*** Dataset ***

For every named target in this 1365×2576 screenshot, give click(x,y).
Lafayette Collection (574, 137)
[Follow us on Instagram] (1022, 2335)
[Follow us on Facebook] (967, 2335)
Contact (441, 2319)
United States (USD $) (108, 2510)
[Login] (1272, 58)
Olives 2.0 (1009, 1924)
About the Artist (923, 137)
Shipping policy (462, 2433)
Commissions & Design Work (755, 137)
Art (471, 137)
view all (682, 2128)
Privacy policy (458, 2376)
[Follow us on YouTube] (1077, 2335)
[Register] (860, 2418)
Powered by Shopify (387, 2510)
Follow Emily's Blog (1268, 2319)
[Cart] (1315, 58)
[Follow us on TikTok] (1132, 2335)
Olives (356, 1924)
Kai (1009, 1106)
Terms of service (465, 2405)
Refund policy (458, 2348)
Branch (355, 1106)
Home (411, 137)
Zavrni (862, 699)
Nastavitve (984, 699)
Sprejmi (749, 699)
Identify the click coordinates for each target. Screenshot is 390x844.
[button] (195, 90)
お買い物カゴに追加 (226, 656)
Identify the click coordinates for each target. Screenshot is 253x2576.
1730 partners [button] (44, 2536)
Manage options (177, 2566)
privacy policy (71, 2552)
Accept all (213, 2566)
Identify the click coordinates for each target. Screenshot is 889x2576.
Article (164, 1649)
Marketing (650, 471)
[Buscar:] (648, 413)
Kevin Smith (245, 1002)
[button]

***

**Directions for this task**. In the lines above, find the word "click" and copy every line it occurs in.

**Exercise response**.
For every named target in this 1365×2576 screenshot, give click(x,y).
Identify the click coordinates for each target. Screenshot is 390x844.
Identify the click coordinates for each target. Screenshot is 253x2576.
Identify the click coordinates for each target. Screenshot is 889x2576.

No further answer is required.